[Date Prev][Date Next][Thread Prev][Thread Next][Date Index][Thread Index]

Re: CGA Use with HBA in Shim6 IETF Meeting July 10, 2006



Hi Iljitsch,

El 19/07/2006, a las 15:30, Iljitsch van Beijnum escribió:

On 19-jul-2006, at 11:57, marcelo bagnulo braun wrote:

As i understand it, the only way to make the shim6 security based on IPSec is to assume that a global PKI is deployed, including client certificates (i.e. not only server certificates) so that it is possible to secure any-to-any communication.
From what i understand such global pki is not in place yet and it doesn't looks like it will be anytime soon if ever. So, i really don't think it is reasonable to build the security on the shim6 relying on such global pki deployment
does anybody think that it would be acceptable to build the shim6 security based on the assumption of a global PKI deployment?
Note that server certificates are relatively widespread, hence my 
suggestion to adopt TLS as an alternative security mechanism in 
addition to HBA.

server certificate are more widely used than client certificates indeed, but in the case of the shim6 we need certificates for both ends, so what do we do for securing the client?
besides, currently deployed certificates provide binding between FQDNs 
and public key.... while in the shim6 we need binding between IP 
addresses and public keys, meaning than currently deployed certificates 
are not good (at least not in the general case and additional 
assumptions about the existance of a FQDN is needed and the associated 
implications...)
in addition, using certificates and public key crypto is much more 
expensive than CGAs, since they would involve public key operations not 
only for the validation of the locator set (as in CGA) but also for the 
validation of the certificates themselves (and this costs grows if the 
certification chain is long).

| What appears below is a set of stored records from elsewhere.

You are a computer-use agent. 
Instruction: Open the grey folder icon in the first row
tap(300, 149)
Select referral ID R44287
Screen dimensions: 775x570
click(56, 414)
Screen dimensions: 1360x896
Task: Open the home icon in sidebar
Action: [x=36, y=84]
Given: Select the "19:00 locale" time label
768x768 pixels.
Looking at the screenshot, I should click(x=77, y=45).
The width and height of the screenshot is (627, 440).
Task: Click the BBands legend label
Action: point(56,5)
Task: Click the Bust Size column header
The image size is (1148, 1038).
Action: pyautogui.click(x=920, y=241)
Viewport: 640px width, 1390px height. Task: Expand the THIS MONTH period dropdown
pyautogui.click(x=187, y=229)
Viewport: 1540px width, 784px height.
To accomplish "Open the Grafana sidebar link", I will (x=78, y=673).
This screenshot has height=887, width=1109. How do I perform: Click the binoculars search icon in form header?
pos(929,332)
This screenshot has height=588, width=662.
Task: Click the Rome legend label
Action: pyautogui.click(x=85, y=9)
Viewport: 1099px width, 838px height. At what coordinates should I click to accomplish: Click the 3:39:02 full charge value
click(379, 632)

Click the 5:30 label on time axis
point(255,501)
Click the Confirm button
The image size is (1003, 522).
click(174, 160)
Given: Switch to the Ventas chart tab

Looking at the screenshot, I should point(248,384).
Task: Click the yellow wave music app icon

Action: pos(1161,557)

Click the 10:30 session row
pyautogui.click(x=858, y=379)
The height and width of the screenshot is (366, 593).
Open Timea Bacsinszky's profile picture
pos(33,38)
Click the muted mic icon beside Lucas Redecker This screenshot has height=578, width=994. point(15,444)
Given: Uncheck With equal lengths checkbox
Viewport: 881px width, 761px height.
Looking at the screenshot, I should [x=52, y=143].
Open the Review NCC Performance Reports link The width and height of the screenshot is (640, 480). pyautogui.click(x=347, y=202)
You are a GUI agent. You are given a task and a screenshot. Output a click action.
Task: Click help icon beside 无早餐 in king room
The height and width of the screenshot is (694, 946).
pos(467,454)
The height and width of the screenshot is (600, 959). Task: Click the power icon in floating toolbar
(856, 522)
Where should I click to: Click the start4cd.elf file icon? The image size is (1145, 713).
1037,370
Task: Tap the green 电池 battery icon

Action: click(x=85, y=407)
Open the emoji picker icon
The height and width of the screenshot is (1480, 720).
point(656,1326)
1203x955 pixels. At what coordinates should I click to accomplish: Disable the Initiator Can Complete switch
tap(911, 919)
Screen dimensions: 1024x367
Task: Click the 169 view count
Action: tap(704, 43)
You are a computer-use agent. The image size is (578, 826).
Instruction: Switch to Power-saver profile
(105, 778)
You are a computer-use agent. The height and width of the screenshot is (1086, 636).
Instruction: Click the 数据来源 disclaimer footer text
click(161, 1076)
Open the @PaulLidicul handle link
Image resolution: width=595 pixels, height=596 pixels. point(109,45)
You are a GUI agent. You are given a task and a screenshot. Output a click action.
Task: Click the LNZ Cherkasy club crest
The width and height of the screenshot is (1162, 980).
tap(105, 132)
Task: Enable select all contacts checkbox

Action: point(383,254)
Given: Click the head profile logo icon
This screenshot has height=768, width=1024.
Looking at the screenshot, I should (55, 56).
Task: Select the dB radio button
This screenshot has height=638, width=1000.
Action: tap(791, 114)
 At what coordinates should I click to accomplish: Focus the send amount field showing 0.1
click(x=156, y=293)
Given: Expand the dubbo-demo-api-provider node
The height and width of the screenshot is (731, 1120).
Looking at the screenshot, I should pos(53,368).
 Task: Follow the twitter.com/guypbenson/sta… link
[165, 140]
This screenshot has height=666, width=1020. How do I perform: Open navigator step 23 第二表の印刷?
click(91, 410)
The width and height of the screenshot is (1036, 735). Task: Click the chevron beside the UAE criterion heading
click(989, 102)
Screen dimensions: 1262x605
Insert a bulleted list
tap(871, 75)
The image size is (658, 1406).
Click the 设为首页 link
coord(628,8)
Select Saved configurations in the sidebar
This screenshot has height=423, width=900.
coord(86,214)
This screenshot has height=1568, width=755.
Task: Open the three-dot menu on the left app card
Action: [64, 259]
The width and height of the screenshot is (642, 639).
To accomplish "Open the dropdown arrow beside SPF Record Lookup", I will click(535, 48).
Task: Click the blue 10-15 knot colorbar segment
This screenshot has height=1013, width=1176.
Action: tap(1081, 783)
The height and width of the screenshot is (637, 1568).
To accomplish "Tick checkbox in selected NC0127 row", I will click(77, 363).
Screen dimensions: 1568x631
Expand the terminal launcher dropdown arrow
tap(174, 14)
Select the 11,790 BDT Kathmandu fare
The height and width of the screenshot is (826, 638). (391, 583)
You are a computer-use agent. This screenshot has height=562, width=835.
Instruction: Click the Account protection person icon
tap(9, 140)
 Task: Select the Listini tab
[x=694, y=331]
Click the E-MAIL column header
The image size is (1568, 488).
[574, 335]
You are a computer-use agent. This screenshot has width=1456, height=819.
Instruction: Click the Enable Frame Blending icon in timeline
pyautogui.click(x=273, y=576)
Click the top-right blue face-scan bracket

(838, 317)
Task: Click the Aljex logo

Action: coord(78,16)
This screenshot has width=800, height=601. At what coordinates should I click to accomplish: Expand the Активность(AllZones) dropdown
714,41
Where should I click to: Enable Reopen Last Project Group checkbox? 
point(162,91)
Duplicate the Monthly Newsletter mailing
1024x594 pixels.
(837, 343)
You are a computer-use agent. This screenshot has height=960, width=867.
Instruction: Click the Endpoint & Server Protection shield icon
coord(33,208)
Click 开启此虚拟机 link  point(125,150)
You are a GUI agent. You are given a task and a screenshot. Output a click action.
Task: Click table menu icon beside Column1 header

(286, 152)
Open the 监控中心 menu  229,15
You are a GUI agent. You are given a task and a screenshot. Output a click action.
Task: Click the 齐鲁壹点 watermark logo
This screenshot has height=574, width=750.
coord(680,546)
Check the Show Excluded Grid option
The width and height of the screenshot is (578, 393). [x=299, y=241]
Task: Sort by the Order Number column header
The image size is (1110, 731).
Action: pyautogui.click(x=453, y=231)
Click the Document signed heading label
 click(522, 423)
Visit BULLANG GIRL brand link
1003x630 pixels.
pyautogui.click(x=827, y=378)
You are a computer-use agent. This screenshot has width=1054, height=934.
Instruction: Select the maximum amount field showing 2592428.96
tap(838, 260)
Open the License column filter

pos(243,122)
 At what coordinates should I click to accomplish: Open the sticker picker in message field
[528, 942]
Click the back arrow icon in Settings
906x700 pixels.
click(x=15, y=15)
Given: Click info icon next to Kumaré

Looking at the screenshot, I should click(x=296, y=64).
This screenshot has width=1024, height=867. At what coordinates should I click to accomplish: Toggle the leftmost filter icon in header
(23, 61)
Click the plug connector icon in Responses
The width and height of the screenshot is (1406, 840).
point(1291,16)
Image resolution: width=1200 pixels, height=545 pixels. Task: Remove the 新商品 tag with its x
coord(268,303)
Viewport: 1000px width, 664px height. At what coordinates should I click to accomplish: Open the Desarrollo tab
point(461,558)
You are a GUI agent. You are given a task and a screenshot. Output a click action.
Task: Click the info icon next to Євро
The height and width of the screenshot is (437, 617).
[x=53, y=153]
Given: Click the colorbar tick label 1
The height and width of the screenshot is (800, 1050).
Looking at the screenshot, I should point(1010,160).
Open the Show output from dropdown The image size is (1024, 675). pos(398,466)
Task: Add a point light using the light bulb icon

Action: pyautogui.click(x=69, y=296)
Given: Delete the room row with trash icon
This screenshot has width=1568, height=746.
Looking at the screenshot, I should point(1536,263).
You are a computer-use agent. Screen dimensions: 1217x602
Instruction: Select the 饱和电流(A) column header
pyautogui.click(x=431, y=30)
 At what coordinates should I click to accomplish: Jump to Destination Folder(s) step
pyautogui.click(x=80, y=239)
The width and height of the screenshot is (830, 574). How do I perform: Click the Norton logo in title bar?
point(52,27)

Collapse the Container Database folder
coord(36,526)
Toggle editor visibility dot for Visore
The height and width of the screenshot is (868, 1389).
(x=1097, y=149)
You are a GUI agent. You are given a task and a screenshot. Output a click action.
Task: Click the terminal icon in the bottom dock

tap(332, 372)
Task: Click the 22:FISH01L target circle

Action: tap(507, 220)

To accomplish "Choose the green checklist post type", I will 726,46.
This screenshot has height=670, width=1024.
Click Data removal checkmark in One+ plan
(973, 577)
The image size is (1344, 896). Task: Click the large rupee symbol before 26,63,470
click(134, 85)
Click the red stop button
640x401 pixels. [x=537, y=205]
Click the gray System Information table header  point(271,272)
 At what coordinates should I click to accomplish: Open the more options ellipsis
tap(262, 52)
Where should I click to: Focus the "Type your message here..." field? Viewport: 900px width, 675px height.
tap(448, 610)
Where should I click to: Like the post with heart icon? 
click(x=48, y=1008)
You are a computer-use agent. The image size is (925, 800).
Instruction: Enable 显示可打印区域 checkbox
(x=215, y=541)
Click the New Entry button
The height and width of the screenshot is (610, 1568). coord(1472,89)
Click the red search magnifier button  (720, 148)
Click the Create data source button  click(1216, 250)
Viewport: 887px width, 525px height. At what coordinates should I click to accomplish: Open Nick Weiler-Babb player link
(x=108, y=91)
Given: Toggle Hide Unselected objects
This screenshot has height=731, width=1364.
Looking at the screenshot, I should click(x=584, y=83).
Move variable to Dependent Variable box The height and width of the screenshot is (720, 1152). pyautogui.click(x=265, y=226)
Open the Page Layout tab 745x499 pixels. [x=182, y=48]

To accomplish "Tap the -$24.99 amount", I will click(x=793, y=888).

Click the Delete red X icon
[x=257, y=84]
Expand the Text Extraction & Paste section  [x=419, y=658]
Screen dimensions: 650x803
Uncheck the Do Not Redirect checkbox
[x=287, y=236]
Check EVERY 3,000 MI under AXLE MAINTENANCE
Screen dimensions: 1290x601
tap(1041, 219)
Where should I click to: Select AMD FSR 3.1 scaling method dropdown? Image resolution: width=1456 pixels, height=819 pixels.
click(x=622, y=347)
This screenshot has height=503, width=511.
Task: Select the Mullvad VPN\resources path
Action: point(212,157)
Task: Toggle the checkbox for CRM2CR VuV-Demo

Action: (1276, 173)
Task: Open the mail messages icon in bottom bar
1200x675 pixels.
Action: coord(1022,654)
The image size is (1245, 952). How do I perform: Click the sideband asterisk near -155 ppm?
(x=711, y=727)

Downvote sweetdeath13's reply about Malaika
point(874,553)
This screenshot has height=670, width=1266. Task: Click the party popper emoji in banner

In addition, there is the overhead due to 
the transmission of the certificates in the protocol itself, including 
all the certificates in the cert chain, which may even not fit in a 
single packet so we may end up neededing to send multi-packet messages.
and all this for every shimmed communication....

i thought that one of the key goals in the shim6 design was efficiency.... such an approach would really move us apart from the efficiency path...
regards, marcelo


It would be helpful to determine whether we as a wg want this or not.

Obviously it's also possible to use IPsec rather than TLS but I don't see how this would benefit us greatly and IPsec has proven hard to deploy until now.